From a leadership perspective, doing nothing is never an option. When a problem arises move decisively towards it. Strong, decisive action is the only way problems can be resolved and if we do nothing about managing the affects of the US credit crunch and dwindling consumer confidence then we will talk ourselves into a recession.

2 comments:
Rene,
What is your take on the increasingly bitter consumer downturn that appears to be afflicting the retail sector in the UK? More hype or simply poor businesses making poor result statements.
Agree with you in the most part about media hype by the way.....
Chris
A good question Chris and one I’m asked a lot on the speaking circuit.
The short answer is that there is something wrong with high street retail at the moment.
Let’s remember that the two factors that influence high street performance the most are confidence and choice.
In our consumerist society the more flush we feel, the more we go shopping. And the last 10 years have been all about spending money.
All of a sudden the media are telling us that things aren’t great and people are rightly becoming circumspect. In addition, “staple” products like petrol, gas, electricity, sugar, bread and milk have all seen steep rises recently.
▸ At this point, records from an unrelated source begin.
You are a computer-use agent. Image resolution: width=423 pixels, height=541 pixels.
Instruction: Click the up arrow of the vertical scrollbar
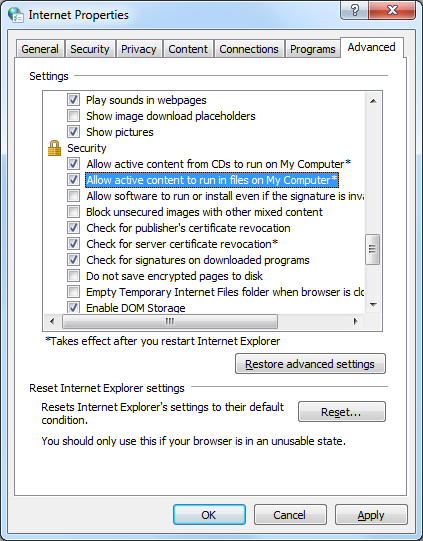[x=373, y=101]
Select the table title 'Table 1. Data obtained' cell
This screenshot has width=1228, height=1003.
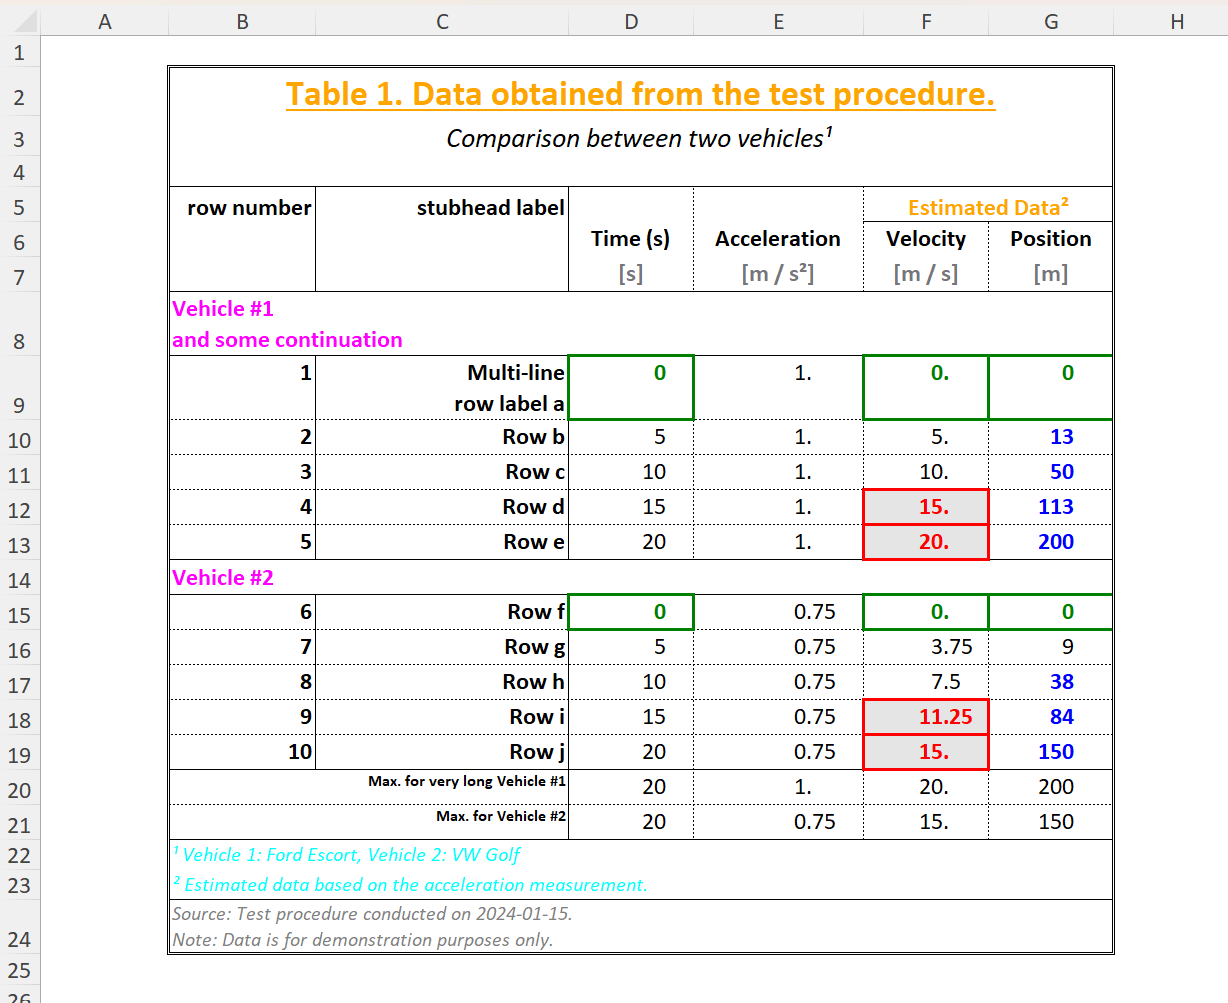pos(640,94)
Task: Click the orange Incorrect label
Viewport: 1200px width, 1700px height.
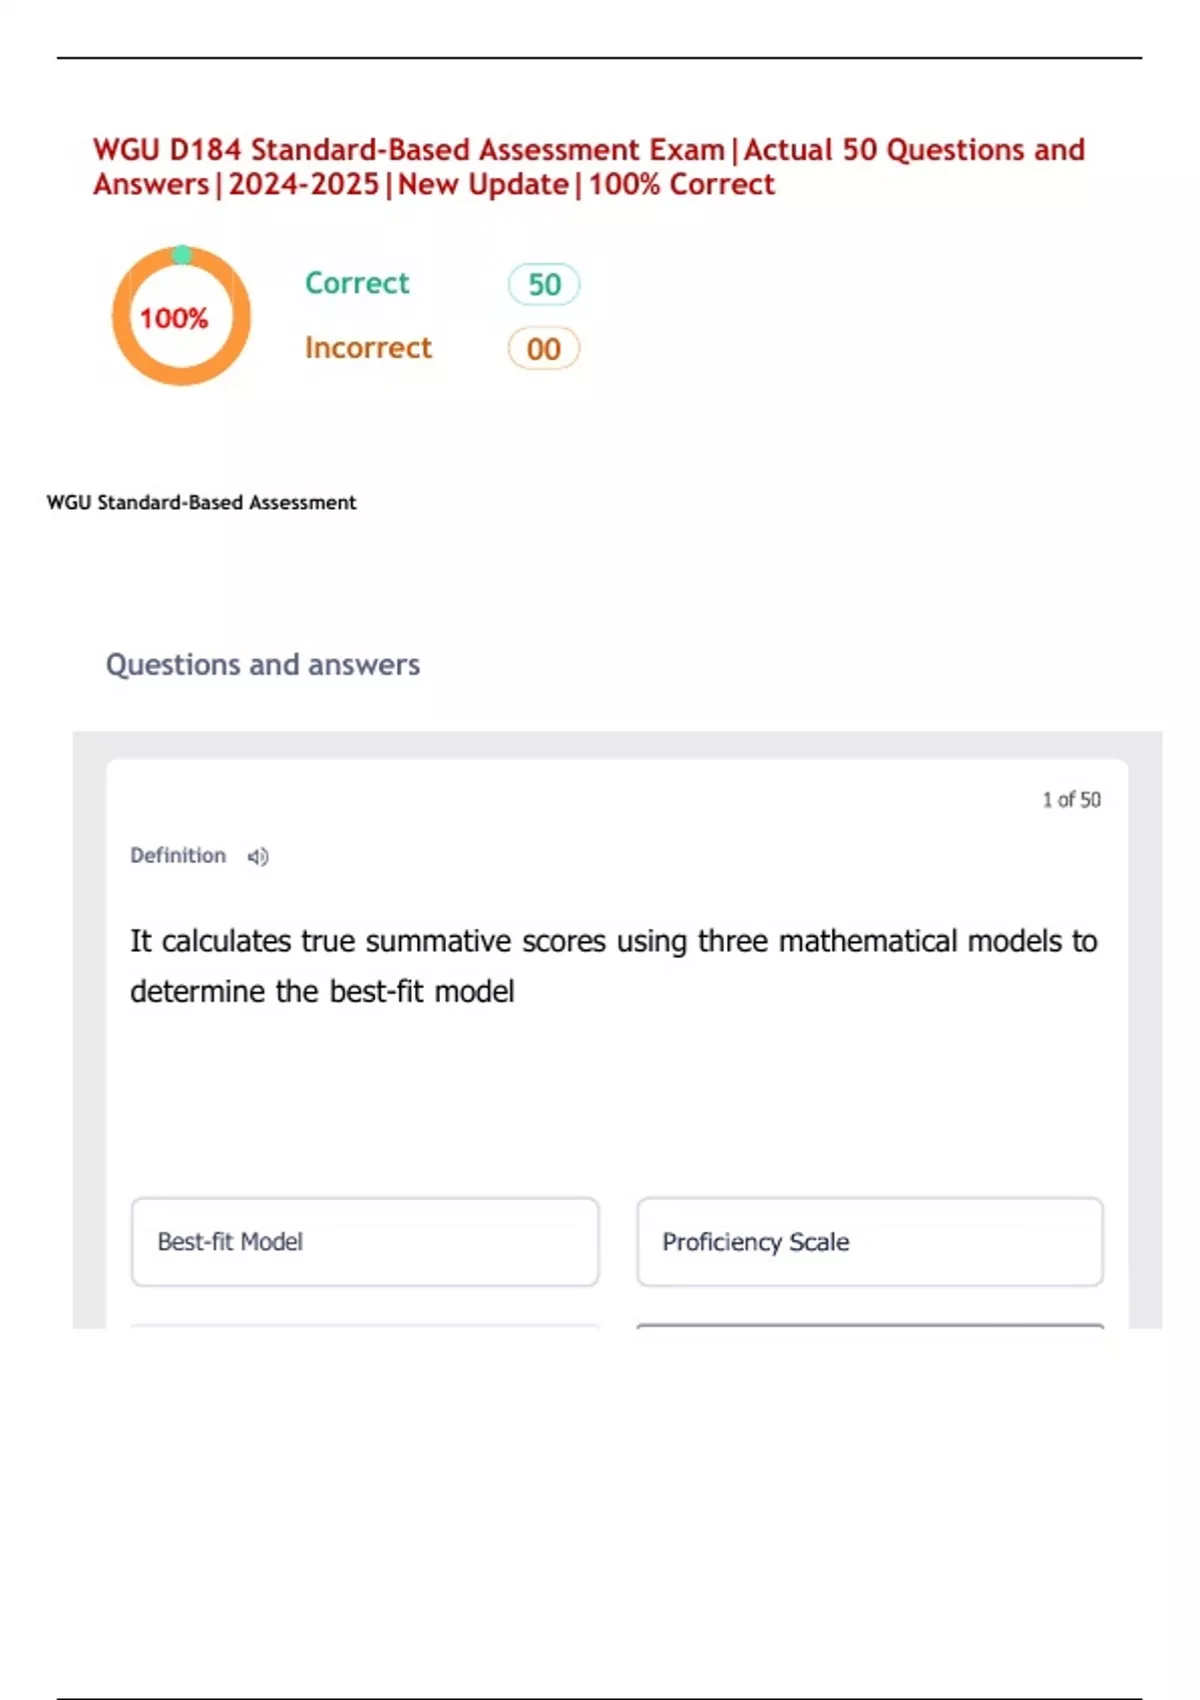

These are the things we HAVE to buy and as a result are seen as economic indicators.
Again the signs all point to things not being great at the moment.
When confidence is low, it is the “big ticket” items that don’t sell; refrigerators, sofas, freezers, appliances and the like. People can live with what they have got already and these items rarely need replacing.
But it is the performance of these goods on the high street at the moment that is, in fact, the most telling. Over the Christmas period 15% of retail sales were conducted online, which proved to be a very difficult downturn to swallow for high street retailers.
There are now a plethora of online price comparison sites that have no overheads, no staff and ship the goods direct. For many that want to buy a new television or fridge, they no longer go down the road to buy one and instead find it cheaper online.
That has left the high street retailer stranded with low consumer confidence and an invisible enemy that is undercutting their prices.
This morning Kingfisher announced a 15.6% profits fall for the first three months to April 30th. With the likes of B&Q in their armoury, they represent the type of trading that is suffering from more choice online and goods that can be lived without in times of need.
The trouble lies in the fact that many retailers haven’t understood the rules of engagement in the online marketplace. On the web shoppers are a lot more savvy than they originally thought; it is not enough to put an online store up and catch passing trade.
It is now obvious that your brand on the high street should not necessarily match your brand online.
Take M&S. On the high street they stand for quality, service, value. They are a great place to shop with great people to serve you. Online the people and the shop count for nothing; they need something else to stand out.
The retail offering in the UK high street HAS to become more sophisticated and understand the online customer more if it is to remain competitive and ride the current economic tightening.
And at the moment, we’re not quite there.